I pray weird.
In fact, it may be weird to pray nowadays, period.
Most folks like to think they can do life themselves. No help. No fallback. No crutch.
Not me.
I’m helplessly and happily aware that without Jesus I’m up a creek without a paddle. In fact, not just a paddle, a boat, a motor, a direction, a scrap of toilet paper, or even a hope!
Atheists passionately practice their non-belief with religious zeal nowadays. Ironic how “not believing” has become so in vogue. It’s the new thing to believe. Apparently.
The high-priests of nothing-there push their belief in not believing with a devotion that shames the luke-warmness of many churchgoers.
The worship of self is the altar of choice for a generation.
All the while, there’s some weird folk praying.
We believe in a God who invades time with grace.
We have experienced His (yes, His, a Person!) power in our lives.
He is not some religious dude sat on a cloudy throne brushing His beard and throwing lightning bolts at poor unsuspecting sinners.
Nor is He a sugar daddy with ‘Mr. Universe’ tattooed on His forehead, eagerly granting wishes to all who press the right buttons and pronounce the right mantra.
He is a PERSON.
Someone you can know.
A magnificent, endlessly interesting, curiously crazy, marvelously awesome Person.

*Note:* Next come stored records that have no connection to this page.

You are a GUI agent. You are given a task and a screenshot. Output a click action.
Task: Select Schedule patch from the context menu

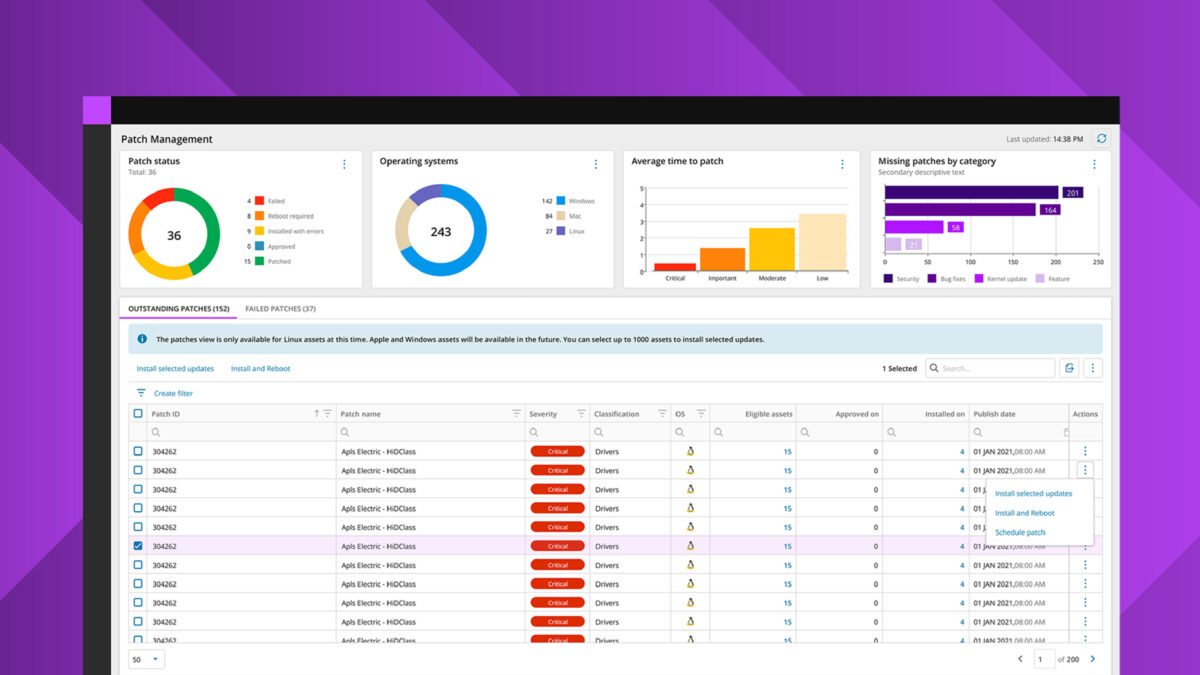click(x=1019, y=532)
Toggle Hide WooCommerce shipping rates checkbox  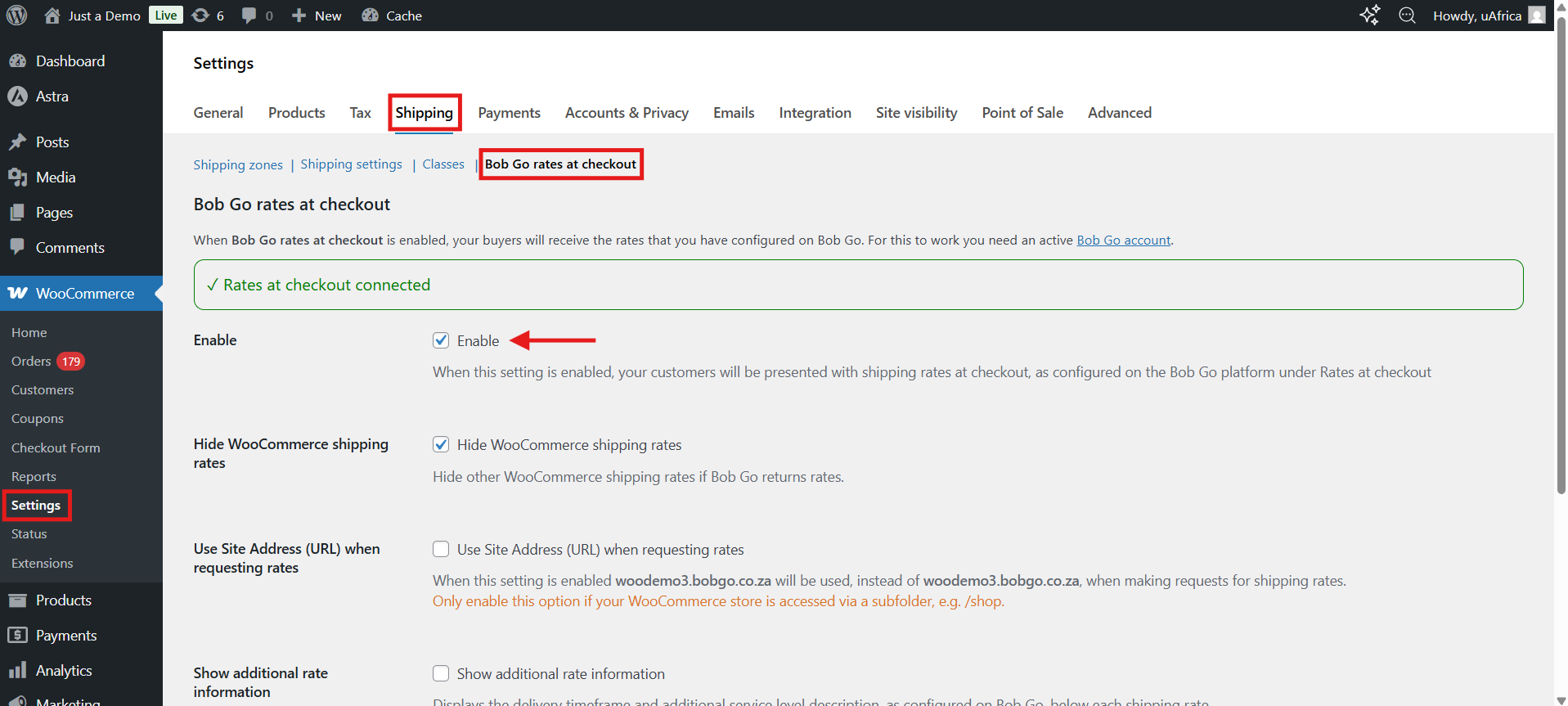[x=441, y=444]
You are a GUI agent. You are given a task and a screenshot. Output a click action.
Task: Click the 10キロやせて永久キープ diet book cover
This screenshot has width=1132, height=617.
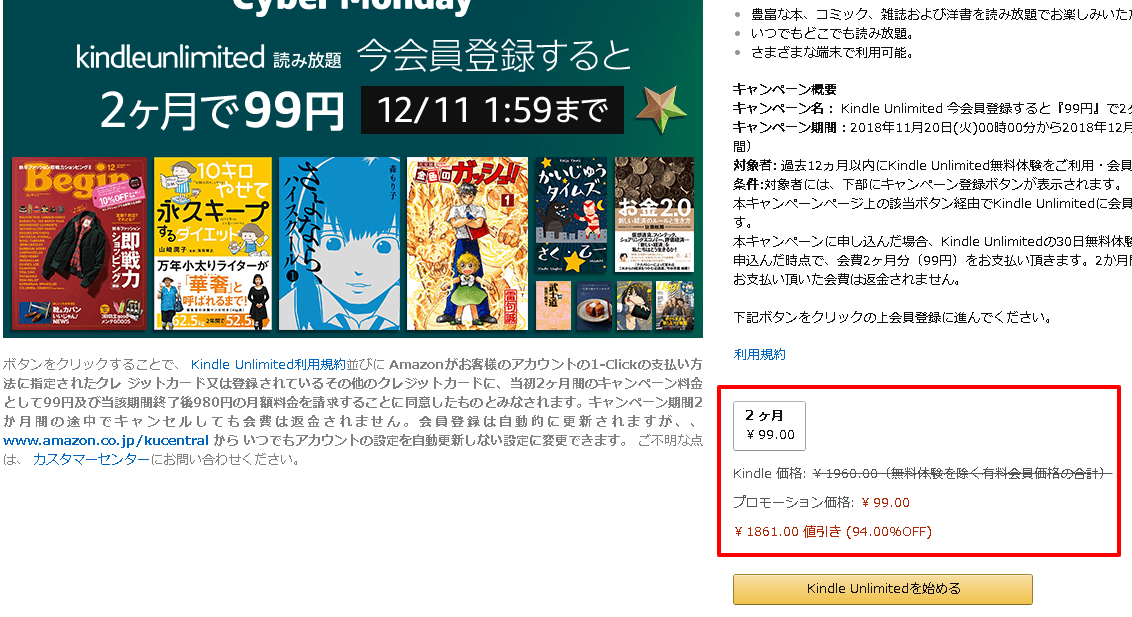[x=213, y=244]
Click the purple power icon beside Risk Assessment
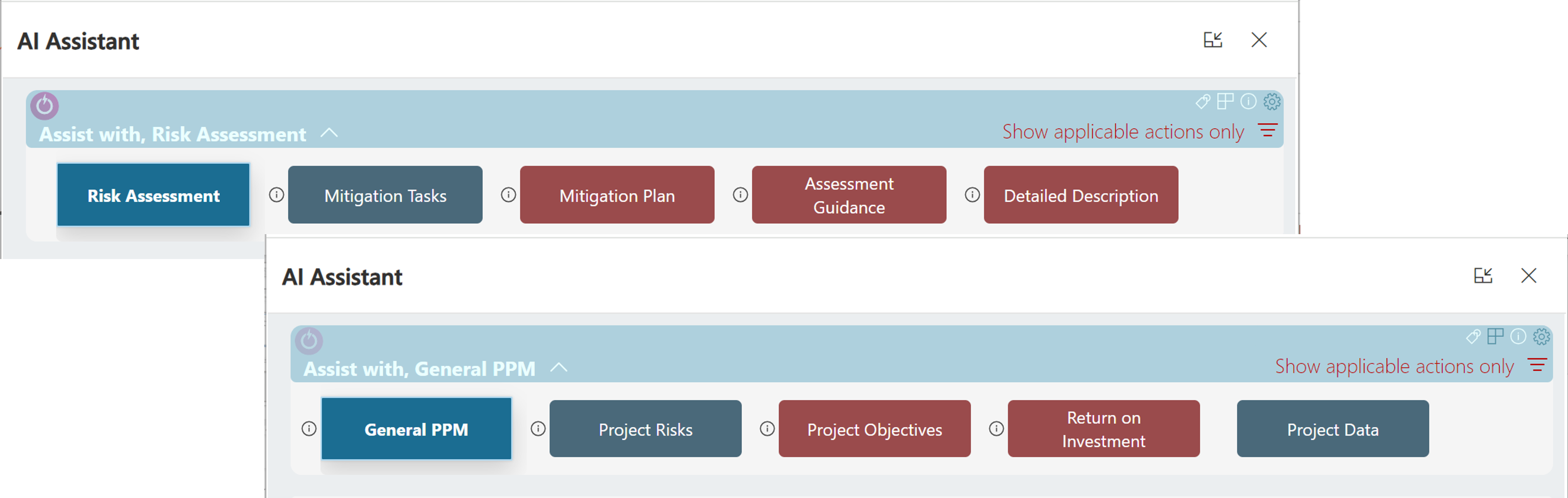 (x=45, y=106)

So amazing is the God of the Bible, knowing Him will take an eternity to fathom. A few short years on earth, and a few short hours each day, are just a spit in the ocean of awesomeness that we’ve been invited to enjoy.

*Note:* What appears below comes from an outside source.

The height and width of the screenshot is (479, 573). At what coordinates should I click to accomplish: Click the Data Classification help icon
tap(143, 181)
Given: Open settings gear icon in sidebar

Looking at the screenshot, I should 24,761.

I used to think Christians had it all wrong.
I used to think they were a restricted, bound-up, crowd of religionists who were missing the point.
I used to think the Bible was a big book of religious nonsense, with a few choice sound bites worthy of my smorgasbord spirituality.
Until I read it.
Actually reading the Bible, rather than making assumptions, makes a big difference. It certainly did for me.
A courageous Christian guy at my art college challenged me to read the New Testament. He told me, just read a little bit each day, and when you do, pray, say, or whatever you want to call it, “God, help me understand”.
I figured it made sense. What’s to lose right?
And the New Testament was the short bit, the small book.
I read a tiny bit each day. Could hardly believe that God would start His story with a long list of names. Seriously, what kind of dumb way is that to begin? I was yawning before I even got to chapter two.
But I persevered. Surely there was something behind the cover.
It took me a while, but I got no further than the Book of Mark, chapter one.
John, the wild man of the Jordon, says, “I have baptised you with water, but He (speaking of Jesus) will baptise you with the Holy Spirit.”
BOOM!
In He swept. No religious frills, no hymn book, no common prayer, no order of service, no pews or pontificating
No robes, or candles. No grinning ushers on the doors, no stand up, sit down.
No endless choruses, or painfully mumbled hymns.
No offering plate, or confirmation classes. No potluck dinner with sermon for dessert.
Nope. Right there in my bedroom.
BOOM!
In He swept!
Holy Spirit, as holy as can be, flooded my unbelieving, dark, doubting, heart and blew my ever-living mind.
I virtually crapped myself!
God is real!
Not only that, He doesn’t stand on convention. He doesn’t follow the rules (at least not the ones people have concocted). He’s so outside the box I don’t even think the word box exists in His vocabulary.
Never having even heard or read about tongues or praying in the Spirit, in that moment my mouth filled my syllables I’d never encountered before, and I began to pray.
In foreign languages. In odd-sounding utterances that boggled my mind.
“Habana hala hula gaga bubba yama…
Yaba shabba boogey woogey.”
And I’ve been praying weird ever since.
Weirder and weirder in fact.
Yaba Shabba has grown into a whole world of wonder.
Prayer and relationship with the King has become my magnificent obsession.
I’m 30 years in and feel like I’m still only scratching the surface of how magnificent Jesus is.
If you don’t know Him, dude, you are missing out.
And if you do, wear your weird with joy.
Own your awesome.
Jesus first – everything else follows!